Generally, the compressive strength of fly ash concrete differs depending on the properties of fly ash. This strength difference causes difficulties for concrete engineers to guarantee the strength of supplied concrete.

Methods:

This research firstly carried out the compressive strength tests on the concrete incorporated with fly ash possessing various chemical composition, which are high and low calcium fly ashes. The linear and nonlinear regression analyses were adopted to build the strength prediction model.

Results:

The chemical and physical properties of procured fly ash with high and low calcium contents have been quantified. Specifically, the compressive strength of concrete with high calcium fly ash demonstrates a strong correlation with calcium content, rather than physical properties such as the surface area and loss of ignition. Therefore, the compressive strength on 28th day can be assessed by a simple formula, taking CaO content of fly ash as an independent variable.
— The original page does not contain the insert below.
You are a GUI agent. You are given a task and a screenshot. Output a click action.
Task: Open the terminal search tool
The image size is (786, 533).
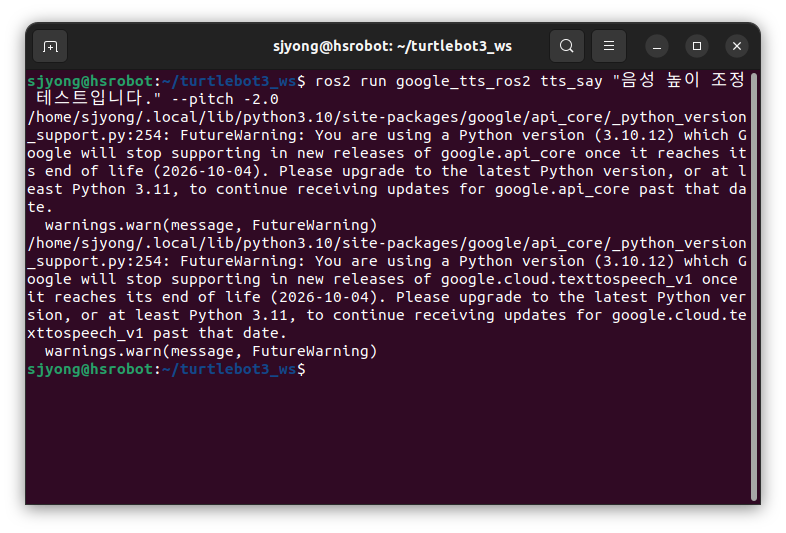click(x=566, y=46)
In further, the strength on an arbitrary day can be predicted based on the 28th day strength and the replacement rate of fly ash.

Conclusion:

The two-step framework proposed in this research enables concrete engineers to evaluate the compressive strength of fly ash concrete with an error rate of less than 30%, within the applicable range addressed in this research.

Keywords: High calcium fly ash, Compressive strength, Prediction model, Chemical composition, CaO, Coal.